I keep ranting at anyone who will listen about how comptimeis the first Futamura projection.

This is what I mean!

That isn’t, quite, the second Futamura, what you’re doing. It’s more like: second Futamura, once removed? Something like that.

Very cool in any case.

mbrock · September 30, 2025, 7:13pm

Oh, that’s a very neat theoretical way to look at it! And second order Futamura projection sounds a lot more legit than “two nested inline switches.”

jgarvin · September 30, 2025, 8:38pm

This is basically what Verilator does (generates a C program that is an emulator of your specific Verilog program). Also how the Mill’s emulator works (you express the assembly with C++ templates and then compile the C++ to produce an emulator of that specific program).

mbrock · October 1, 2025, 12:36am

I started porting over the Zig grammar in ziggrammar.zig, it’s working to some extent. Those meaningless precedence wrapper nodes are painful to see in the syntax tree though, and the raw parse tree feels even more ridiculous.

Cloudef · October 1, 2025, 7:55am

This is really cool. I like how you are using zig itself to describe the grammar. I have similar (stagnant) project that aims to do something similar, but it compiles ragel -like language instead.

mnemnion · October 1, 2025, 4:01pm

Since JLpeg was based on LPeg, it was also oriented around captures.
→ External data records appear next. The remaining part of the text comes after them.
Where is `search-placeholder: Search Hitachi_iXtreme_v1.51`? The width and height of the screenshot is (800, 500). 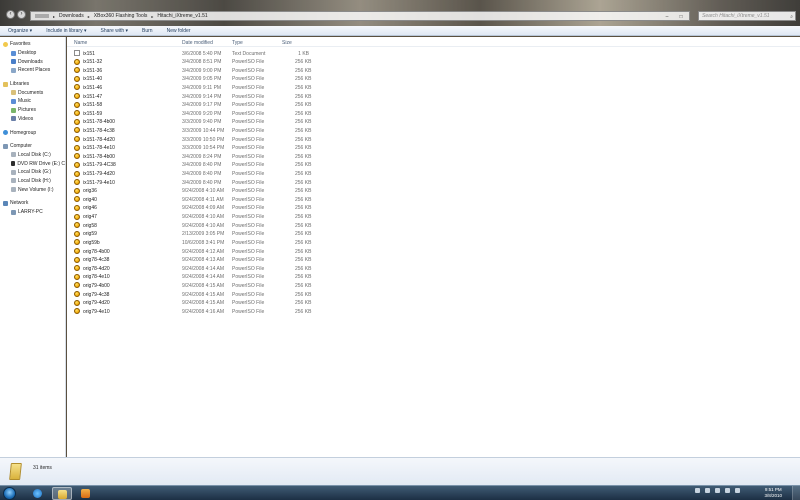 search-placeholder: Search Hitachi_iXtreme_v1.51 is located at coordinates (736, 16).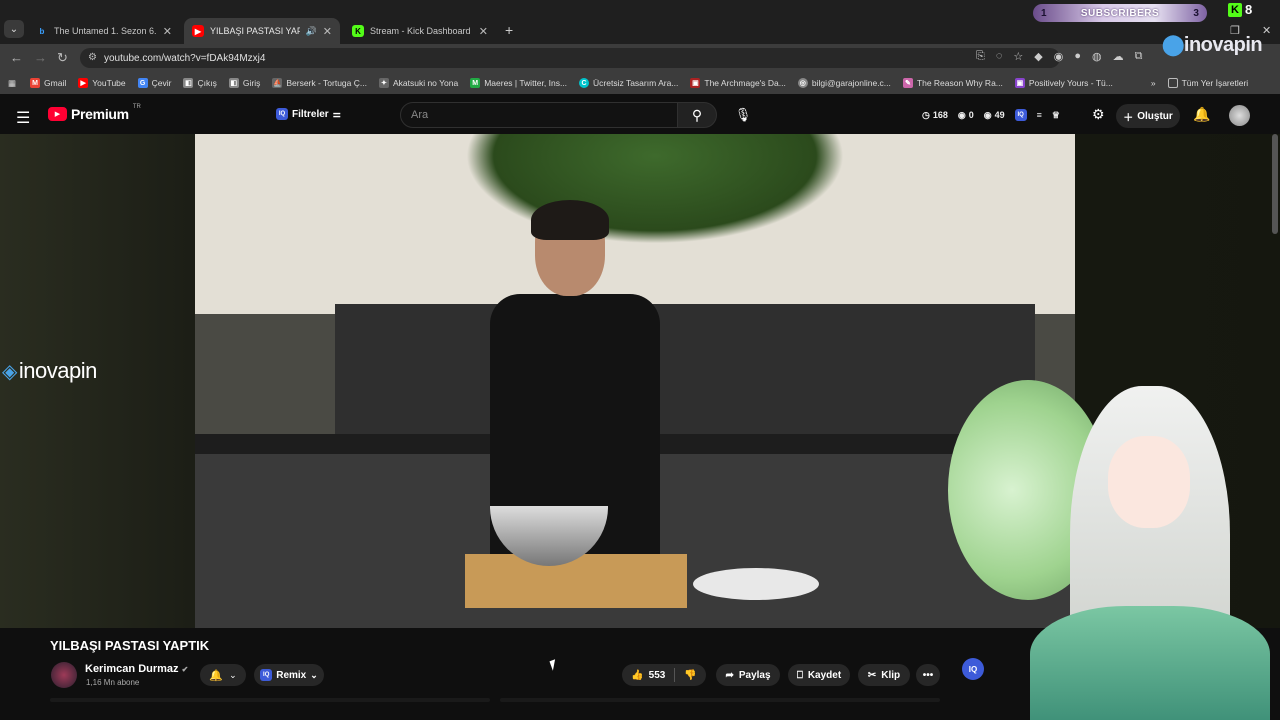  I want to click on list-icon: ≡, so click(1040, 115).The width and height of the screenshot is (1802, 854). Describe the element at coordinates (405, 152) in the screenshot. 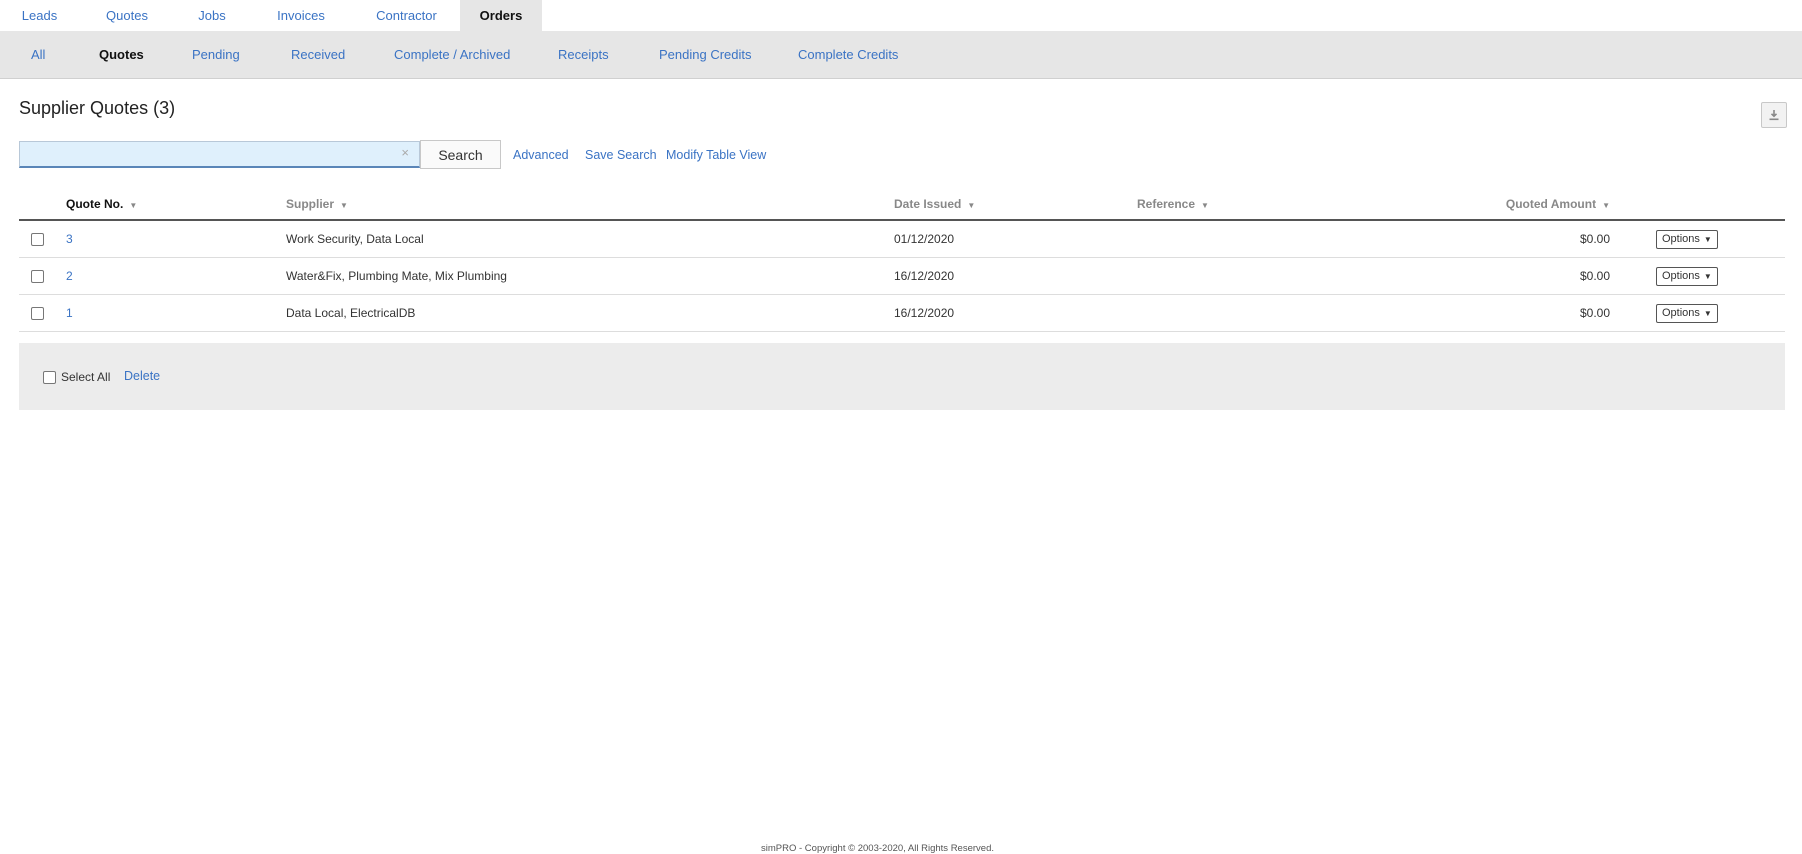

I see `clear-search-icon: ×` at that location.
My solution to this problem has always been that some rules capture, and some rules don’t.

That lets me drop parentheses and keep groups, never capture whitespace, and fold out intermediate grammar rules during parsing. Of course it also means keeping a capture stack, but that’s probably ok. If you were filing captures down to the bare minimum, it could probably be a set bit on call frames.

mbrock · October 1, 2025, 4:07pm

Yeah I think I can implement this with much trouble, I have hidden nodes they just can’t then expose nested capturing nodes…
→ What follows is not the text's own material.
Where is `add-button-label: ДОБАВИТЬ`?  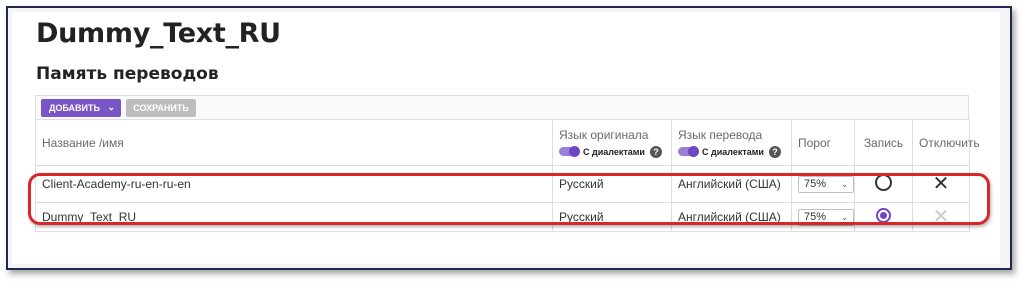
add-button-label: ДОБАВИТЬ is located at coordinates (74, 108).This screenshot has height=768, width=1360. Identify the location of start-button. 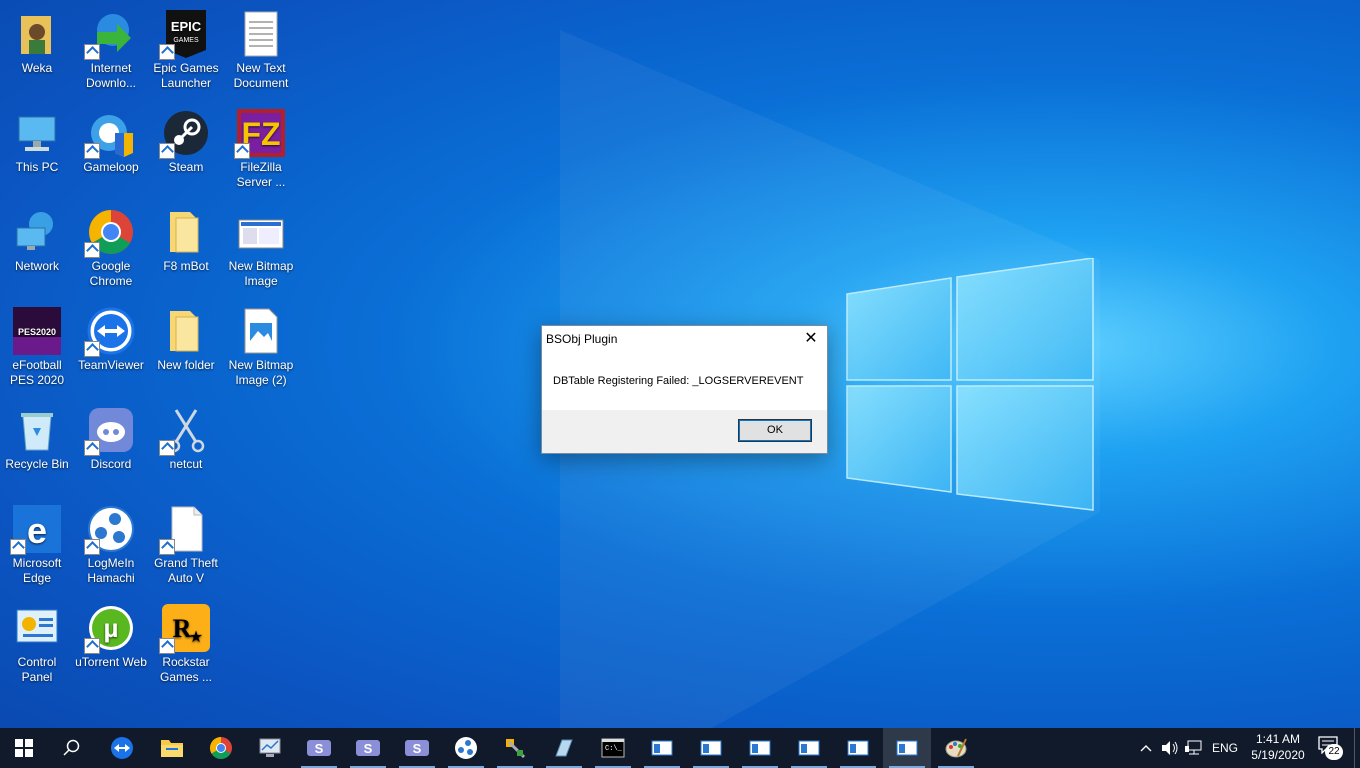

mbrock · October 2, 2025, 4:34am

Instead of improving the actual parser thing, I’m glad to announce that after learning to use Zig’s @Vector with @splat and @select, I figured out how to implement the tree printing code with SIMD—on modern x86 just eight AVX-512 instructions render 32 tree levels to a whole array of UTF-8 box drawing characters… so, at least that’s fast…
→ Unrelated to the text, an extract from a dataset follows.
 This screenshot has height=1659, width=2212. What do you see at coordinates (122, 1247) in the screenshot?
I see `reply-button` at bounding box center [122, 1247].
  kmovw      (%rsi), %k1              ; Load 16 bits → mask k1
  kmovw      0x2(%rsi), %k2           ; Load 16 bits → mask k2
  vpbroadcastd ..., %zmm0             ; Broadcast "  " to 16 u32s
  vpbroadcastd ..., %zmm1             ; Broadcast "│ " to 16 u32s
  vpblendmd  %zmm0, %zmm1, %zmm2 {%k1}; Select 64 bytes
  vmovdqa32  %zmm0, %zmm1 {%k2}       ; Select 64 bytes
  vmovdqu64  %zmm1, [mem]             ; Store 64 bytes
  vmovdqu64  %zmm2, [mem+64]          ; Store 64 bytes

vulpesx · October 2, 2025, 5:40am

I mean… what else would you optimise :3

mbrock · October 2, 2025, 7:34am

Ahh, I realized that the code is as good or even better without any @Vector or bit casts or anything—when both the UTF-8 patterns are 4 bytes each, this code that explicitly loops over a bitset and @memcpys into the buffer gets optimized into the same splat/blend SIMD code!

    levels: std.bit_set.IntegerBitSet(N) = std.bit_set.IntegerBitSet(N).initEmpty(),
    len: std.math.IntFittingRange(0, N) = 0,

    const N = 32;
    const Writer = std.Io.Writer;

    pub const empty = @This(){};

    const pattern_a: [4]u8 = [4]u8{ 0xe2, 0x80, 0x80, 0x20 }; // "\xe2\x80\x80 "
    const pattern_b: [4]u8 = [4]u8{ 0xe2, 0x94, 0x82, 0x20 }; // "│ "

    pub fn writeUtf8Prefix(
        w: *Writer,
        bits: std.bit_set.IntegerBitSet(N),
        len: std.math.IntFittingRange(0, N),
    ) !void {
        const n = @as(usize, @intCast(len)) * 4;
        const buffer = try w.writableSlice(n);
        for (0..len) |i| {
            const pattern = if (bits.isSet(i)) &pattern_b else &pattern_a;
            @memcpy(buffer[i * 4 ..][0..4], pattern);
        }
    }

It even makes a nice dispatch on the len to choose one of like four different specialized paths, code is great on both Tigerlake and ARM64. Autovectorization is more ambitious than I would have guessed!